Colette Fellous | Vue de Gammarth
Il a plu dans la nuit, il y a des flaques d’eau sur la terrasse, quatre chardonnerets font de la balançoire sur la plus légère branche d’un laurier-rose, on dirait une petite famille, le soleil est voilé mais il fait plus de 35. L’hôtel est complètement désert, c’est Ramadan, l’attente du soir nappe tout l’espace, tout le pays, un silence grandiose. Par moments légèrement polar. Je suis arrivée hier après-midi pour trois jours, j’avais besoin d’être là, de retrouver une vraie respiration, de marcher dans mes paysages intimes. Je vais jusqu’à la plage par le sentier de planches, bordé d’eucalyptus et de mimosas, les paillotes sont abandonnées, le sable est troué par de minuscules gouttes d’eau, il y a mille plages plus belles que celle-ci mais c’est avec ce rivage que je fais corps. J’entre dans la mer, je me moque de ces algues vertes, je n’ai plus d’âge, Gammarth est mon berceau, même si je suis à l’hôtel et que je n’y ai plus de maison. Je nage jusqu’au banc de sable, tiens, encore quelques gouttes on dirait, je lève la tête vers le ciel, mais oui, il se remet à pleuvoir, c’est merveilleux d’exister.

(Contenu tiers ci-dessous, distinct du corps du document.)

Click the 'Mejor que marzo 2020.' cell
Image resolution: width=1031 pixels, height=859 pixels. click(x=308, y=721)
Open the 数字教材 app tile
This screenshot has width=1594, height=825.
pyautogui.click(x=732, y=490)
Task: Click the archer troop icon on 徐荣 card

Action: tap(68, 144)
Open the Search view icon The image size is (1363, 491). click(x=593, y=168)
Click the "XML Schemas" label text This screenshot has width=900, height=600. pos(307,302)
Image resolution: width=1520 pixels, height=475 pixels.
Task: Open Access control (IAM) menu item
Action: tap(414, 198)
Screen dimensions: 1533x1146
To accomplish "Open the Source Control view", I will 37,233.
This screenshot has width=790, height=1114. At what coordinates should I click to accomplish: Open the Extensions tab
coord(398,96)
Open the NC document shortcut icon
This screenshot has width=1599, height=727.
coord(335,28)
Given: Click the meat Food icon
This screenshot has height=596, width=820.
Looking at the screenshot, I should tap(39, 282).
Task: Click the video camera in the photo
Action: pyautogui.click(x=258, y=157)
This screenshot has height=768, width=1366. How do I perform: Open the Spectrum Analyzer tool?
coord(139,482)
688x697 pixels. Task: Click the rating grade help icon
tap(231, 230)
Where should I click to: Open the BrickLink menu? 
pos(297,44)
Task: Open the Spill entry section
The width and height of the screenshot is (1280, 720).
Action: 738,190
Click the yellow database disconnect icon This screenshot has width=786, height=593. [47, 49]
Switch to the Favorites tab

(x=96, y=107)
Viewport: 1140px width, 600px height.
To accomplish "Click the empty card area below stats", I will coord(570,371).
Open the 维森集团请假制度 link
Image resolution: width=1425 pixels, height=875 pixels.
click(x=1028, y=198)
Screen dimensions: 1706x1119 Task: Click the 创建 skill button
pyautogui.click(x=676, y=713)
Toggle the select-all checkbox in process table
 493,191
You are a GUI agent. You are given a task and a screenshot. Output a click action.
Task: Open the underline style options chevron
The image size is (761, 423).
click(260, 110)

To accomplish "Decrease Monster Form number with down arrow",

Ici, je connais les moindres frémissements de l’air, ils ne me quittent jamais, cette terre est devenue une langue invisible qui circule en moi, qui se glisse dans mon regard, dans ma mémoire, elle n’a pas de nom, elle est une espèce de tulle immense tendue entre tous les lieux que j’aime dans le monde et qui les relie, comme ce châle de prière qui vient recouvrir chaque famille à la fin du Grand Pardon. Rome, Kyoto, New York, Paris. Être ici me fait entrer à chaque fois dans une mémoire très ancienne, qui va bien au-delà de ma propre naissance, je ne ressens nulle part ailleurs ce sentiment.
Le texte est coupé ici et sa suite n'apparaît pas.